Once the Sun goes down, you probably won't see many birds at all. Unless they're nocturnal, like owls, most birds seem to disappear with the last rays of sunlight. But where do they all go?
Most birds are diurnal, which means they're most active during the day, especially early in the morning and late in the afternoon. Like humans who are active during the day, most birds spend their nighttime hours with one goal in mind: sleep.
For birds, sleeping is an activity that's both necessary and dangerous. When they're asleep, birds are vulnerable to attack from various predators. In order to get the quality rest that they need, birds have to find places to sleep that will afford them some protection from their enemies.
For many birds, this means sticking close to the areas where they hang out during the day. Instead of sitting out in the open on the ground or a low branch, birds will often choose to move to higher branches and stay close to the trunk of the tree where there's more warmth.
Birds also love to find holes, cavities, and other niches in trees to hide in. If a hole is big enough, several birds may squeeze in together to benefit from the warmth of multiple bodies. Bird houses built by humans can also provide a safe haven at night. Other birds may choose to hide themselves amongst the thick, dense branches of evergreen trees.
Water birds, including herons, flamingos, ducks, and geese, will usually stay in the water at night.
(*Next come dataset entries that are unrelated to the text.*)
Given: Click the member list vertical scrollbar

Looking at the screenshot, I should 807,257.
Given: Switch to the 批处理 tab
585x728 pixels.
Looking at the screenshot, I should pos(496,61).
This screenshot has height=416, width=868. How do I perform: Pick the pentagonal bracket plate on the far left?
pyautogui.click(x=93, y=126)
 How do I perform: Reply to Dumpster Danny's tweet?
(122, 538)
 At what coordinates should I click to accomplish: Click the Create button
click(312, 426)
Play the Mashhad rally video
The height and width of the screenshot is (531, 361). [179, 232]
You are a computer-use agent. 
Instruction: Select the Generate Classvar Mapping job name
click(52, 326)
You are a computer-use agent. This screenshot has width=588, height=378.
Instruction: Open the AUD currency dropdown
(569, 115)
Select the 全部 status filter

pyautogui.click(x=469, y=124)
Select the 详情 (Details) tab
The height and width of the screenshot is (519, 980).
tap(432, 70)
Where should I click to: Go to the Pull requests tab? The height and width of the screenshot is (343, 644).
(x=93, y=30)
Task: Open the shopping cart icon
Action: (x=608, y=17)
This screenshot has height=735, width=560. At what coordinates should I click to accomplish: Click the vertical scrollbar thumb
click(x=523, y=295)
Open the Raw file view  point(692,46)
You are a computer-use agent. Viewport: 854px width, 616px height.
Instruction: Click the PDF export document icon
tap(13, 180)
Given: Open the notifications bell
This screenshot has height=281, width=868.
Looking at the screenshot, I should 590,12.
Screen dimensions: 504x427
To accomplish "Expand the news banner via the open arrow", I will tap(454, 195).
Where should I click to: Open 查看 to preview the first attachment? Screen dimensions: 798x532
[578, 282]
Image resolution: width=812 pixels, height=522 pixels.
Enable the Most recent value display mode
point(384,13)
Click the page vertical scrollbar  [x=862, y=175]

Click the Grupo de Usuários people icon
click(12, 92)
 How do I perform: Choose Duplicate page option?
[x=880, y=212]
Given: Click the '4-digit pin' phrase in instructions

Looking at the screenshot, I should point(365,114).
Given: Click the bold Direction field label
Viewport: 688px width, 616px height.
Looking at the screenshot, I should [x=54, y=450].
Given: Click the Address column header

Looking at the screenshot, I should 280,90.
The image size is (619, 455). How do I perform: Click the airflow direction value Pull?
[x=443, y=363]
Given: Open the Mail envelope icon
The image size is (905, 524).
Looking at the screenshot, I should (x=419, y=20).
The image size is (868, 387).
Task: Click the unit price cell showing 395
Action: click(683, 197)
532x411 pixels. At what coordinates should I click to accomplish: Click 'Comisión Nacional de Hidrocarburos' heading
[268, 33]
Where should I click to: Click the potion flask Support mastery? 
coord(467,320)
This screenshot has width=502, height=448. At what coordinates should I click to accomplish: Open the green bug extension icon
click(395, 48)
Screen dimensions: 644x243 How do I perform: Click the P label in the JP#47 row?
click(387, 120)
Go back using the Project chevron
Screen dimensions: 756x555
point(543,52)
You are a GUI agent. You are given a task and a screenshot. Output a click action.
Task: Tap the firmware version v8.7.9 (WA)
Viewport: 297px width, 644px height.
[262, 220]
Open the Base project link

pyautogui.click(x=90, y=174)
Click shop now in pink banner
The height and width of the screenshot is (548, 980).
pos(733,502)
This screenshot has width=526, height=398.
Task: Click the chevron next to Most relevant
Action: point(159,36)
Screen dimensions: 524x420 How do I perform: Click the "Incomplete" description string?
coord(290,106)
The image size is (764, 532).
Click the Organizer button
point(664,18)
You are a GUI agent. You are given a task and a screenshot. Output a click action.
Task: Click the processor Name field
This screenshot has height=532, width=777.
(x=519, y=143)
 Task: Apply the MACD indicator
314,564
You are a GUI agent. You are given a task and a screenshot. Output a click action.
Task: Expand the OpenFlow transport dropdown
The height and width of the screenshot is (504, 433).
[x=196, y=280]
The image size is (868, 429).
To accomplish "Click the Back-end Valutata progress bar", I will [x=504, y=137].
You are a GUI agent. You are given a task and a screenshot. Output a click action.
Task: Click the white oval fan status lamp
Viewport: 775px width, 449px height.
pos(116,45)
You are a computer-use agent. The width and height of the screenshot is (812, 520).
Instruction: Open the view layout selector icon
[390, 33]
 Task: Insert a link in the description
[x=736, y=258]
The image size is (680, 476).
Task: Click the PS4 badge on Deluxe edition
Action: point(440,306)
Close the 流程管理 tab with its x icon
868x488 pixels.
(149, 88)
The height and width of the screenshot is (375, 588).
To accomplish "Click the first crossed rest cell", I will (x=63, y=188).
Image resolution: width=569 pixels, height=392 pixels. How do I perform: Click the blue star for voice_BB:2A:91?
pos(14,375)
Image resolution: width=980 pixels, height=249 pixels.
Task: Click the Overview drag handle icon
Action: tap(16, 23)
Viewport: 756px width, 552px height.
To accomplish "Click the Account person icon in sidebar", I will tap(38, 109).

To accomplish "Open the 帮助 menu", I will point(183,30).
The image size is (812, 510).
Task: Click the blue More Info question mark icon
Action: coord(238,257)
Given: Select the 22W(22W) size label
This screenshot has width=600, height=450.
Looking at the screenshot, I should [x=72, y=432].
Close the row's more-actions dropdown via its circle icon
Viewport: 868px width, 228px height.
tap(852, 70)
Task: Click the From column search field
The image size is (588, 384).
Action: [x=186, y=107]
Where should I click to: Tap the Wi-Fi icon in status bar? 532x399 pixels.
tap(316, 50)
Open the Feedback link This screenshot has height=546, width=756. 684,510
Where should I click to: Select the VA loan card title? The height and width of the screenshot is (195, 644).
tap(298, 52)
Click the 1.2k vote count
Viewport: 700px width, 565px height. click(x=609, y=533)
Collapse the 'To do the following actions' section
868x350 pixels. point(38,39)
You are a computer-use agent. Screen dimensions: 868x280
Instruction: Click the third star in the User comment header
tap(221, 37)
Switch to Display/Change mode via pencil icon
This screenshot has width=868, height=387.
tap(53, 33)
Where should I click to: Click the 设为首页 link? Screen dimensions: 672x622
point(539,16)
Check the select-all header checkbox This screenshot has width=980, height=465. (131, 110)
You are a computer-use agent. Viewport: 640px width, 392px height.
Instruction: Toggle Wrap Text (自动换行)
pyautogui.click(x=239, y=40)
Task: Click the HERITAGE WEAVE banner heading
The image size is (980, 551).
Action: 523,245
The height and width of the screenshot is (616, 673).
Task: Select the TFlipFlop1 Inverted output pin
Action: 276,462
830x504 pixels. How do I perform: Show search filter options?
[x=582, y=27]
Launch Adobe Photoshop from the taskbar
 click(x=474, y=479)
Whether they're standing or floating while they sleep, the water provides them the safety they desire. Any predator approaching will create waves that will alert sleeping birds via sound and vibrations.
Other birds, such as blackbirds, may roost together in large flocks at night. They find safety in numbers, and they often take turns keeping watch through the night, watching and listening for predators.
From time to time, you may hear or see birds at night, and they're not always nocturnal birds out foraging for dinner. Sometimes diurnal birds use nighttime hours, which are quieter and calmer, to engage in other activities, such as migrating and searching for mates.